* WHAT YOU WILL DO:
a) According to the sed tutorial series overview, what kind of input do all of its examples use?
b) Continue the sed tutorial series overview from the point where it stops.

--- Start of SELECTED EXTRACT ---

This series teaches sed through heavily annotated, self-contained shell examples. Each example focuses on a single concept and includes inline annotations explaining what each command does, why it matters, and what output or transformation results from it. All examples use echo piped to sed or heredoc input so you can run them directly in any Unix-like shell without creating files first.

Series Structure

The examples are organized into three levels based on complexity:

  • Beginner — Basic substitution, print and delete commands, line addressing, range addressing, in-place editing, and single-character commands
  • Intermediate — Capture groups, extended regex, hold space, multiline processing, branching and labels, and sed script files
  • Advanced — GNU vs BSD portability, complex multiline transforms, config file manipulation, log processing, pipeline integration, and real-world automation scripts

Structure of Each Example

Every example follows a consistent five-part format:

  1. Brief Explanation — what the sed command does and why it matters (2-3 sentences)

--- End of SELECTED EXTRACT ---
--- Start of DATASET ENTRIES ---

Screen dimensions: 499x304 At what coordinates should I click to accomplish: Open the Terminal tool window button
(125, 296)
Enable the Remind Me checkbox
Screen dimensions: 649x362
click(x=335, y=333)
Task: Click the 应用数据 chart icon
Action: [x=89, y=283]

--- End of DATASET ENTRIES ---

* EXPECTED RESPONSES:
a) They use echo piped to sed or heredoc input.

b)
  2. Mermaid Diagram — visual representation of data flow or command execution (when appropriate)
  3. Heavily Annotated Code — shell commands with # => comments describing each flag, address, command, and its effect on the pattern space
  4. Key Takeaway — the core insight to retain from the example (1-2 sentences)
  5. Why It Matters — production relevance and real-world impact (50-100 words)

How to Use This Series

Each page presents annotated shell one-liners and short scripts. Read the annotations alongside the command to understand both the mechanics and the intent. The examples build on each other within each level, so reading sequentially gives the fullest understanding. Every example is self-contained — you can copy any single example and run it immediately without setup.